Bob Herbert’s latest New York Times column, “Our Crumbling Foundation,” updates the argument for major infrastructure upgrade projects as a near-perfect match for the nation’s employment needs. It’s a familiar argument that’s been made for decades, though seldom with such supportive economic realities, and Herbert makes his case about as good as can be done in the columnist’s limited format:
It’s not just about roads and bridges, although they are important. It’s also about schools, and the electrical grid, and environmental and technological innovation. It’s about establishing a world-class industrial and economic platform for a nation that is speeding toward second-class status on a range of important fronts.
It’s about whether we’re serious about remaining a great nation. We don’t act like it. Here’s a staggering statistic: According to the Education Trust, the U.S. is the only industrialized country in which young people are less likely than their parents to graduate from high school…We can’t put our people to work. We can’t educate the young. We can’t keep the infrastructure in good repair. It’s hard to believe that this nation could be so dysfunctional at the end of the first decade of the 21st century. It’s tragic….The link between the need to rebuild the nation’s crumbing infrastructure and the crucial need to find rich new sources of employment in this economic downturn should be obvious, a no-brainer.

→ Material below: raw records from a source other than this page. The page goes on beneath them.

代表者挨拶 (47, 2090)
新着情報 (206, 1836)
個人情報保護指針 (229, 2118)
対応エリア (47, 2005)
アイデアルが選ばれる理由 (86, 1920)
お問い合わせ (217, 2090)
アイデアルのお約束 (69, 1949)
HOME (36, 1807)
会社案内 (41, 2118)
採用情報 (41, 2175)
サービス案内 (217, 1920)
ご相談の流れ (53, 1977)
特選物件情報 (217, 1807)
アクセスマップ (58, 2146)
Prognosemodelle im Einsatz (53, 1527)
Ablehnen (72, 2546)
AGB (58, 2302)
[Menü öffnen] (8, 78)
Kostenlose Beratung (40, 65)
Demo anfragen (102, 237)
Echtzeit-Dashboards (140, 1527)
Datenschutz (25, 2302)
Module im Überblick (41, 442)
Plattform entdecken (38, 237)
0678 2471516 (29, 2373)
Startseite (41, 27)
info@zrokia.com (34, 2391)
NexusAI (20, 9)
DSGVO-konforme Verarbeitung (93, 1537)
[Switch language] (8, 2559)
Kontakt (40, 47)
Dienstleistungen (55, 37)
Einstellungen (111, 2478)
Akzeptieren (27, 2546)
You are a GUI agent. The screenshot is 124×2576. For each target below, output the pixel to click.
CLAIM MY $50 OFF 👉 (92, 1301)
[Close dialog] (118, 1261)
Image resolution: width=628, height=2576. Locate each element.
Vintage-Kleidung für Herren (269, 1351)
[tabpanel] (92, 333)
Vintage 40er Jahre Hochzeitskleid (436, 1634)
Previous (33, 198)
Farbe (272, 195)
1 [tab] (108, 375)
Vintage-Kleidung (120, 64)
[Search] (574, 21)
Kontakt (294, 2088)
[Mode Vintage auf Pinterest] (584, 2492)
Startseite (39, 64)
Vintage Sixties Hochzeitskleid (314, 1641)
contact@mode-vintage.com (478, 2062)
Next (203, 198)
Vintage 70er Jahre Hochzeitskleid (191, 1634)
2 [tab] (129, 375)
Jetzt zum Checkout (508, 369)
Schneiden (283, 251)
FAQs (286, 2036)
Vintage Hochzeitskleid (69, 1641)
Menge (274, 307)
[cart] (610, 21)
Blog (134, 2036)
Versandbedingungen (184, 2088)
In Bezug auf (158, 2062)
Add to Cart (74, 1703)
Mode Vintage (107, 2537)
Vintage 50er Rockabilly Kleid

Over the years, numerous Democratic candidates for congress and the white house have urged making infrastructure upgrades as a major federal priority. Yet the idea never gets much traction, despite the clear logic of the need for action. The political will ought to be there, but it hasn’t emerged thus far. Democrats just didn’t have the votes in congress to significantly increase expenditures for fixing America’s decaying roads, bridges, sewerage systems, port security and other critical public facilities.
Herbert didn’t analyze opinion polls for clues to how voters feel about infrastructure projects as a major federal investment. If he had, he would have seen that there is strong public support for the concept of a major government investment in shoring up our infrastructure. A poll conducted 12/22/08 by Luntz Maslansky Strategic Research (yes, that Frank Luntz) for Building America’s Future, an organization which promotes infrastructure projects, found 81 percent would pay an extra 1 percent on their taxes to pay for infrastructure repairs, while 84 percent believe their state governments should increase spending on public works.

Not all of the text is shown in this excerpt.